TMK 593/2 uyarınca, tereke yöneticisi, görevine giren hususlarda miras ortaklığının temsilcisi olup, ortaklık aleyhine açılan davalarda ve yapılan icra takiplerinde ortaklığı temsil eder ve gereken hâllerde ortaklık adına dava açmaya, icra takibinde bulunmaya, davadan feragate, kabule, sulh olmaya ve tahkime yetkilidir. Ancak davaları ve takipleri mirasçılara ihbar eder.

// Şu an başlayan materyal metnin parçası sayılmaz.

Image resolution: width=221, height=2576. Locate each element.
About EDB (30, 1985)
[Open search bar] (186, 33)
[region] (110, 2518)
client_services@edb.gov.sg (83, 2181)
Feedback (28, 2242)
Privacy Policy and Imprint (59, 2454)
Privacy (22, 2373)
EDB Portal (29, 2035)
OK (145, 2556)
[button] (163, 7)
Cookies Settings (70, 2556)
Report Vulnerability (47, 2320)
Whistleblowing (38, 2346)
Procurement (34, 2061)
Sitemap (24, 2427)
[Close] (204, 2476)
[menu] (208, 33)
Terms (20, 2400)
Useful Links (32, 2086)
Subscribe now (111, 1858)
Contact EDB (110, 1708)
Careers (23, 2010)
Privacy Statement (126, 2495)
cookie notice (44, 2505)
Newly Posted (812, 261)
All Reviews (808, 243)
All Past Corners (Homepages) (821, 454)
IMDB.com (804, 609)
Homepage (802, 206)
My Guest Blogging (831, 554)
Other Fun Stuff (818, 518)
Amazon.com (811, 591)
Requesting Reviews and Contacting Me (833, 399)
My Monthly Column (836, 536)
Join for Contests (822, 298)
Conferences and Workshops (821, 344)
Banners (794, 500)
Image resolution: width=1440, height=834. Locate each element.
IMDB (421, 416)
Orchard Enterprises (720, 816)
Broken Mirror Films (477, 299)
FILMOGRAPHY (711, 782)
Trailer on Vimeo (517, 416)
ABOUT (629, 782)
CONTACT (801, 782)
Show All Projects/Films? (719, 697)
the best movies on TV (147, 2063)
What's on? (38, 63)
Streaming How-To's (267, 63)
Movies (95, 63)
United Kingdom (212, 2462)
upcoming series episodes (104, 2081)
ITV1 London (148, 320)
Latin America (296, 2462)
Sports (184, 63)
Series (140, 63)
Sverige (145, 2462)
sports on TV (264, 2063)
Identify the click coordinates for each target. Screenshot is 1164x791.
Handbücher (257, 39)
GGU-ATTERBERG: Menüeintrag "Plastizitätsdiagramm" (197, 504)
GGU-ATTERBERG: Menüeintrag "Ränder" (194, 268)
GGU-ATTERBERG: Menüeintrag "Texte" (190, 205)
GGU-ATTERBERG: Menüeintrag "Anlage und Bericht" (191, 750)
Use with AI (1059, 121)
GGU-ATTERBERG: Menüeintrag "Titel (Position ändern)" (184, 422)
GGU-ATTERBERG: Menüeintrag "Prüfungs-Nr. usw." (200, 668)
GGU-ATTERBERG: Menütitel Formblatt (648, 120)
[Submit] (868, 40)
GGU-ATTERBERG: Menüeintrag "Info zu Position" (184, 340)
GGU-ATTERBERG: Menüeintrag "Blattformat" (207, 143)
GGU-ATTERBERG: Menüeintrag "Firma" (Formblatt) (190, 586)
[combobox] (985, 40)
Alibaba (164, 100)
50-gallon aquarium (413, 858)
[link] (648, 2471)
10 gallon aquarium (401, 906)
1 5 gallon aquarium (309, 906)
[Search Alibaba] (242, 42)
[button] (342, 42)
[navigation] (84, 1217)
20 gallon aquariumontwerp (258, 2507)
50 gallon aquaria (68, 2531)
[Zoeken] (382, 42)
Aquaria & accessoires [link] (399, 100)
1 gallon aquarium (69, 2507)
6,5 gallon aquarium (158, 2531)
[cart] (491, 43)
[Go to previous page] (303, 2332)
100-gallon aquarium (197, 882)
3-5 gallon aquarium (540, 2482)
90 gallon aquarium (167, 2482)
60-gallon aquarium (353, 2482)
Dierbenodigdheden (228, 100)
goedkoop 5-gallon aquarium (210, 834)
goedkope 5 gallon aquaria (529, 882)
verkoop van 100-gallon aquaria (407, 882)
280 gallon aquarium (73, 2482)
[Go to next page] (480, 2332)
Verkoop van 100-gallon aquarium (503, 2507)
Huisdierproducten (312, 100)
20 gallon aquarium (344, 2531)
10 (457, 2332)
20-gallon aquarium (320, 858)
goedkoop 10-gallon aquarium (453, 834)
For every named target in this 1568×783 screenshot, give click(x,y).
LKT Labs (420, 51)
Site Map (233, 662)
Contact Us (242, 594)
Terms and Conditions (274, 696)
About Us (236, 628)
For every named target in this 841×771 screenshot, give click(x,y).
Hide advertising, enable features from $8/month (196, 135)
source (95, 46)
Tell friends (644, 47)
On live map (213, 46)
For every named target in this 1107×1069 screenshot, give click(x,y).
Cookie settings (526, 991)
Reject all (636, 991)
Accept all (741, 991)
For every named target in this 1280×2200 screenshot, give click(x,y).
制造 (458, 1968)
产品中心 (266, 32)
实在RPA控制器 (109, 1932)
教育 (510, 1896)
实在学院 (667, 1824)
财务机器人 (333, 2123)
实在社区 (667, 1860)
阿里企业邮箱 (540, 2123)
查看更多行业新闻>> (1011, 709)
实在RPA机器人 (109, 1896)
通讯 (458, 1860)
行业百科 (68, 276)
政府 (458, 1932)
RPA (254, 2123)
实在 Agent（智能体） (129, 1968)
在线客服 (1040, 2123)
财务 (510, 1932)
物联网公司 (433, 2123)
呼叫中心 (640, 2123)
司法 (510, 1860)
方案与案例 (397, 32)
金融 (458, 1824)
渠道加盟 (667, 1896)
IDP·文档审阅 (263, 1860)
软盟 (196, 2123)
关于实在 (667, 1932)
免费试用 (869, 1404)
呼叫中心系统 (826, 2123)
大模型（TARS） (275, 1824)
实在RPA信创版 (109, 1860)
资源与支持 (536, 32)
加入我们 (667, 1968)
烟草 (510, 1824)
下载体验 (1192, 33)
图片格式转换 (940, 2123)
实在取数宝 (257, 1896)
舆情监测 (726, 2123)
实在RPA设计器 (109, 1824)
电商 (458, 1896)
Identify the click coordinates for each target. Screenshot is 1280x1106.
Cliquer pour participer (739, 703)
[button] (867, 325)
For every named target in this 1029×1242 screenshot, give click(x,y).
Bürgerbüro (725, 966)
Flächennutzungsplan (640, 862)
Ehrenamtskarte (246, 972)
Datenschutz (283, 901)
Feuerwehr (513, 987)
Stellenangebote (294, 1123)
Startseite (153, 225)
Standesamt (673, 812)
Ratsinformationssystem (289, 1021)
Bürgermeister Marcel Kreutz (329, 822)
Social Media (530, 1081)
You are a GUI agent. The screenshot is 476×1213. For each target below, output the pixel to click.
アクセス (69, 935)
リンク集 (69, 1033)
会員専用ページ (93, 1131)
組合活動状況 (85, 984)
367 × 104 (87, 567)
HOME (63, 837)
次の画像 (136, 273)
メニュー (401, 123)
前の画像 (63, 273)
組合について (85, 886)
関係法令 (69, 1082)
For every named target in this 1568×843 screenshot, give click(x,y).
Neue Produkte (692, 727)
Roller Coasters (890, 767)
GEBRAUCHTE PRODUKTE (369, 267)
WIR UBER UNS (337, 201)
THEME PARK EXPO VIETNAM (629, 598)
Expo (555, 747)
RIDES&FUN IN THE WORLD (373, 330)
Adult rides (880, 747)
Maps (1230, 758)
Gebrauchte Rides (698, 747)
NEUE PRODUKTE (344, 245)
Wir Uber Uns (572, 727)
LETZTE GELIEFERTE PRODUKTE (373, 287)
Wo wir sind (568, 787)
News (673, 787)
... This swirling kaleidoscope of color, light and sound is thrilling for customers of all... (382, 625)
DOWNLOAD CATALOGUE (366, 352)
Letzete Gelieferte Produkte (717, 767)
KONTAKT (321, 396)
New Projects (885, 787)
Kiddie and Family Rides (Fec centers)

Resmen idare görevlisi her ne kadar mirasçıların kanuni temsilcisi ise de bu yetki mirasçılar tarafından verilmeyen bir temsil yetkisi olduğundan, tereke mallarını koruma amacıyla sınırlı olarak, mirasçıların talep ve talimatlarıyla bağlı değildir.
TMK 593/3 uyarınca, terekenin resmen yönetilmesinde, sulh hâkimi ile yöneticinin işlemleri konusunda, niteliklerine uygun olduğu ölçüde, vesayete ilişkin hükümler uygulanır. Kanun, görevlinin resmi yönetime ilişkin olarak yaptığı işlemlerden dolayı sorumluluğunu vasinin sorumluluğu gibi TMK 489-494 hükümlerine tabi tutmuştur.
Resmen yönetim bir koruma önlemi olması hasebiyle resmi yöneticinin tasfiye ve mirasın paylaştırılması işlemlerini yapma yetkisi yoktur. Ancak terekenin korunması için zorunlu ise, bir tereke malının satışını yapması veya başka bir malla değiştirmesi hususunda yetkili sayılabilir. TMK 594/4 uyarınca, sulh hâkimi, talep halinde terekeyi yönetmekle görevlendirilen kimseye, terekeden karşılanmak üzere uygun bir ücret ödenmesine karar verir.
Velayet, Vesayet ve Miras Tüzüğü’nün 35. Maddesine göre, resmen yönetilme kararı, sebep ortadan kalkınca sulh hâkimi tarafından kaldırılır. Bu durumda, terekeyi yönetmekle görevlendirilen kimse, sulh hakimine en geç bir hafta içinde yönetme süresinde yapılan bütün işlemleri gösteren bir rapor verir. Raporun birer örneği mahkemece ilgililere gönderilir.
Stajyer Avukat Mehmet GÜVEN
KAYNAKÇA
Dural/Öz, Miras Hukuku, Filiz Kitapevi. 2019 İSTANBUL
Serozan/Engin, Miras Hukuku, Seçkin Yayıncılık. 2019 ANKARA
Kocayusufpaşaoğlu, 564; Oğuzman, 274; İmre/Erman; 276; Serozan/Engin, § 5, N.57.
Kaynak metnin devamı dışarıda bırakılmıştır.